Stored data entries:
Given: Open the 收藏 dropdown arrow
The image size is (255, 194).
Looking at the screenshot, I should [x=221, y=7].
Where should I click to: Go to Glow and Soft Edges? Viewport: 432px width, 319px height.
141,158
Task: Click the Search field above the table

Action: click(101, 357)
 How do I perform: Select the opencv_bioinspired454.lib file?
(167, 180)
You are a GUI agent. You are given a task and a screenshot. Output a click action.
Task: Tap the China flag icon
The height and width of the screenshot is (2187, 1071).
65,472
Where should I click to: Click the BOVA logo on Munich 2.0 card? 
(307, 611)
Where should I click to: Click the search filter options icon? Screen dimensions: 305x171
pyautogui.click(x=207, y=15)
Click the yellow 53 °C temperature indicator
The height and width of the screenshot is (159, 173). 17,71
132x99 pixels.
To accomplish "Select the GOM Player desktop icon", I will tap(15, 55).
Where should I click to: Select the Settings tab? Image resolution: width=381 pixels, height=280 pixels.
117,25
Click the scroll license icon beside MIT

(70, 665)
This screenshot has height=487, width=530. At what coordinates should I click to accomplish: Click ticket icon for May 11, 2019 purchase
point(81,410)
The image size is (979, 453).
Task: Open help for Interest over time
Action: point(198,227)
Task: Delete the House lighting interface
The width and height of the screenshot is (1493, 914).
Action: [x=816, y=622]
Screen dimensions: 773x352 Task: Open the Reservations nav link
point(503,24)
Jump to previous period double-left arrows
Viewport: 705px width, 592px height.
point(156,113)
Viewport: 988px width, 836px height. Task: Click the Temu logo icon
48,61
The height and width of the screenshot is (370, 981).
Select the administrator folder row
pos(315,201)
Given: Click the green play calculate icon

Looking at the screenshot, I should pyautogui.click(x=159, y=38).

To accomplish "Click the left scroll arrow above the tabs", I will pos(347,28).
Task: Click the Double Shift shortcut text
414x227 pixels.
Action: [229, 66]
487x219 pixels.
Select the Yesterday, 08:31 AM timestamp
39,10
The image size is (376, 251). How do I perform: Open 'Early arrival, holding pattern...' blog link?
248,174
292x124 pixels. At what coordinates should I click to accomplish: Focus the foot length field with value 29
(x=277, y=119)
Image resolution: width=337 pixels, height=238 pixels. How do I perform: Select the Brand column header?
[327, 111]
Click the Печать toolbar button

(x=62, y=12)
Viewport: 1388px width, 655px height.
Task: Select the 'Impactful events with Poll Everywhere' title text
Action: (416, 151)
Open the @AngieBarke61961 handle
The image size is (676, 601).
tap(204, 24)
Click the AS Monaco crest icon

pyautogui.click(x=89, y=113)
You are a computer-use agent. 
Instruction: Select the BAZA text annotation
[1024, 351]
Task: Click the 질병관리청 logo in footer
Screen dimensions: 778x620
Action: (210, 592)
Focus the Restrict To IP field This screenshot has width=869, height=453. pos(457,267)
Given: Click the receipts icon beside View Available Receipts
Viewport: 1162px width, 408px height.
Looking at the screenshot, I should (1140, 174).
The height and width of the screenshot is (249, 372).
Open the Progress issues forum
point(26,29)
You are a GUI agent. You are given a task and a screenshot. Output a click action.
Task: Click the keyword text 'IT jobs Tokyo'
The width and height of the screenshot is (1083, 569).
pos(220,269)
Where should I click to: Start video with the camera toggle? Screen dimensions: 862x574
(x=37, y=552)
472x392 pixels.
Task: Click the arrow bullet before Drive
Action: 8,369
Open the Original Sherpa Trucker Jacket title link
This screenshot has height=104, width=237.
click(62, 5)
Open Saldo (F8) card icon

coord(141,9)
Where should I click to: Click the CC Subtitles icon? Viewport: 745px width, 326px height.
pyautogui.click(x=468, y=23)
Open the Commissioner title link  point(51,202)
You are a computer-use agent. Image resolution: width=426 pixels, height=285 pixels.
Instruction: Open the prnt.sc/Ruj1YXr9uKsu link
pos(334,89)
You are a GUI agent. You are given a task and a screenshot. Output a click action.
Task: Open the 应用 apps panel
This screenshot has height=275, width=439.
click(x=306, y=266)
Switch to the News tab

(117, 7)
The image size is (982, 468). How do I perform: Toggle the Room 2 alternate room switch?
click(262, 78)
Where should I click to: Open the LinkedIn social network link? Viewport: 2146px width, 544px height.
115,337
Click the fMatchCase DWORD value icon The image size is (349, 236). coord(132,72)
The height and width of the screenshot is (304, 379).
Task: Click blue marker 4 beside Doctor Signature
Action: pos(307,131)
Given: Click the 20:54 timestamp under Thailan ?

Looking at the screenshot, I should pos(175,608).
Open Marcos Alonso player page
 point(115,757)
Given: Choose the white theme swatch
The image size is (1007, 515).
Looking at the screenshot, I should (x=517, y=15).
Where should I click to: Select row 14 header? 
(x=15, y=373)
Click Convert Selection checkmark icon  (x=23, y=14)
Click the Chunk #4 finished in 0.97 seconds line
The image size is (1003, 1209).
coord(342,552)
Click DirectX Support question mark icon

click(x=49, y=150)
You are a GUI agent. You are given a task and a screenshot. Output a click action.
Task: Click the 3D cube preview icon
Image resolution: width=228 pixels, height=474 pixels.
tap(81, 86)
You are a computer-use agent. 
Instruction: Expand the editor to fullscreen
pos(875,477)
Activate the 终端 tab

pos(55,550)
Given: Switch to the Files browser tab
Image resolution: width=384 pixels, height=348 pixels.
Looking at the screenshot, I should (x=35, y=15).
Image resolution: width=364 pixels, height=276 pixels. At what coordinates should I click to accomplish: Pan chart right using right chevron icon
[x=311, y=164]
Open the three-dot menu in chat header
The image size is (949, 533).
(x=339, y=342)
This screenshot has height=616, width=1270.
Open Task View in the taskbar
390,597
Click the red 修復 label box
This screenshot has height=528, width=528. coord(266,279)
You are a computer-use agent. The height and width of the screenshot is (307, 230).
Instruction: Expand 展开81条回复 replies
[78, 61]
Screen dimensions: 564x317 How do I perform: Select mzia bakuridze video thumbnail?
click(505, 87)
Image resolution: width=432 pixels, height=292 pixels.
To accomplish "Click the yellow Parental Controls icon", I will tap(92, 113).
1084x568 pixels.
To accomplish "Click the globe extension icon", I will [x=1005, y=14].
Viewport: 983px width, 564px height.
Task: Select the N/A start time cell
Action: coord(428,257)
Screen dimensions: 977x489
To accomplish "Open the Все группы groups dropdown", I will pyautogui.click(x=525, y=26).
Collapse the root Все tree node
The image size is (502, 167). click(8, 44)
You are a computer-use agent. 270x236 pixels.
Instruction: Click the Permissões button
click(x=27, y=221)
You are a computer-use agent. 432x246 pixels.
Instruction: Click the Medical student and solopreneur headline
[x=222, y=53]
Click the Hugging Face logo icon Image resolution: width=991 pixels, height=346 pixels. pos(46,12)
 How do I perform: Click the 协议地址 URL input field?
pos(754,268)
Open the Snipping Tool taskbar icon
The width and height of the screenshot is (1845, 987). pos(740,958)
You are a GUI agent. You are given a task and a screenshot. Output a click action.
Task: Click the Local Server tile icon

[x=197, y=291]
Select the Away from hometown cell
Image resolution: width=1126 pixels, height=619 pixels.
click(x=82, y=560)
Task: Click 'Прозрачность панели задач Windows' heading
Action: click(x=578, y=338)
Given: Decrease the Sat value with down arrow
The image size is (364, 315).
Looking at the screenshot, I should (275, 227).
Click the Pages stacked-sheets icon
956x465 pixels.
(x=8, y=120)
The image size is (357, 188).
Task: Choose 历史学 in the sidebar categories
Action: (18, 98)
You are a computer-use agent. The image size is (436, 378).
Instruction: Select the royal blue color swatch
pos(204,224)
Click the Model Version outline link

Task directions: Scan the lines above, and whenever one holds the string "dropdown", copy it.

Response to this exercise:
Given: Open the 收藏 dropdown arrow
To accomplish "Open the Все группы groups dropdown", I will pyautogui.click(x=525, y=26).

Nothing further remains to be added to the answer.